The treatment of ruptured anterior cruciate ligament depends on the individual needs of each patient. For example, a young athlete involved in high-demand sports will often require surgery to return safely to his or her sporting activities. Less active, older patients may return to less demanding daily living without surgery.

 

CONSERVATIVE TREATMENT

The ruptured anterior cruciate ligament will not be healed without surgical treatment. However, conservative treatment may be the best option for older patients or patients with low activity levels. If the overall stability of the knee is not disturbed, then the orthopedist can recommend simple, non-surgical treatment options.

Splint Use: The orthopedist may suggest using a splint to protect the patient’s knee from instability. For further protection of the knee it may be necessary to walk with crutches so that the affected leg is not loaded.

Physiotherapy: As the edema recedes, a carefully planned recovery program can be initiated. Specific exercises will restore functionality to the patient’s knee and strengthen the muscles that support it.

 

SURGICAL TREATMENT

In the vast majority of cases, the anterior cruciate ligament cannot be repaired by simple sutures. The surgeon uses autologous tissue grafts to surgically restore the ligament and the knee’s stability. These grafts act as a scaffold, so that the anterior cruciate ligament can be rebuilt.

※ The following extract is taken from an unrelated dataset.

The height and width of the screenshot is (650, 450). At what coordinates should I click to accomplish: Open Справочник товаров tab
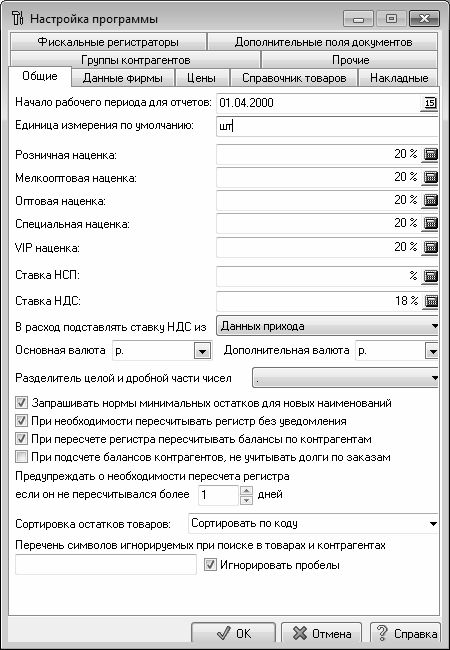click(294, 78)
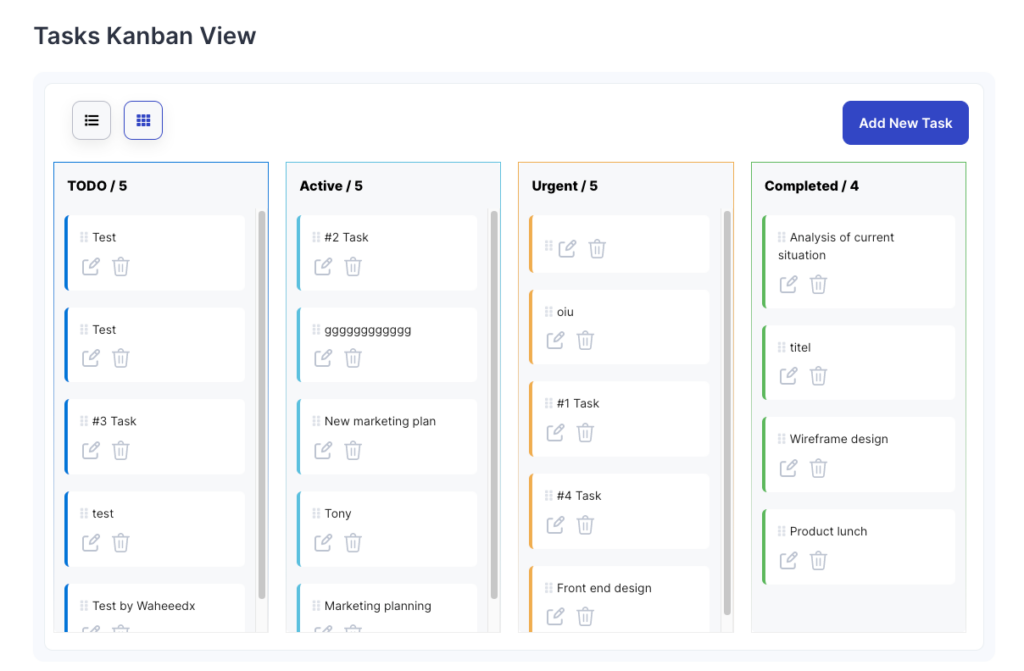The width and height of the screenshot is (1024, 671).
Task: Delete the 'titel' completed task
Action: click(818, 376)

These grafts can be recovered from various sources. Often, a portion of the patellar tendon, located between the femur and patella, is isolated. Sometimes, hamstring grafts are used. The quadriceps tendon is rarely used. Finally, allografts from cadaveric donors may also be used.

There are advantages and disadvantages in each different graft. This should be discussed with the Orthopedic Surgeon, who will suggest the most appropriate solution for each patient. Complete rehabilitation is time-consuming and may take up to 6 months for an athlete to return to his or her sporting activities.

 

Surgical Procedure

The surgery to repair the anterior cruciate ligament is performed arthroscopically using very small incisions, so it is considered a minimally invasive procedure. The advantages of this method are shorter hospitalization period, less pain and faster recovery.

Surgery to repair the anterior cruciate ligament is not performed in the acute post-traumatic phase (immediately after injury) unless its rupture is part of a more complex injury. This delay enables the swelling to recede and allows the range of motion to be restored before surgery. In addition, immediate restoration of the anterior cruciate ligament increases the risk of arthrofibrosis or scar formation in the joint, leading to loss of knee movement.

 

RECOVERY-REHABILITATION

Rehabilitation plays an important role in returning to daily activities, whether the treatment is surgical or conservative. A physiotherapy program will help regain strength and range of motion.

In patients undergoing surgery, physiotherapy initially aims to regain the range of motion of the joint and the surrounding muscles. This is followed by a stretching program specifically designed to protect the new joint. The stretching program gradually increases the load on the joint. The final stage of rehabilitation aims at the functional recovery of the athlete and is personalized to his/her needs.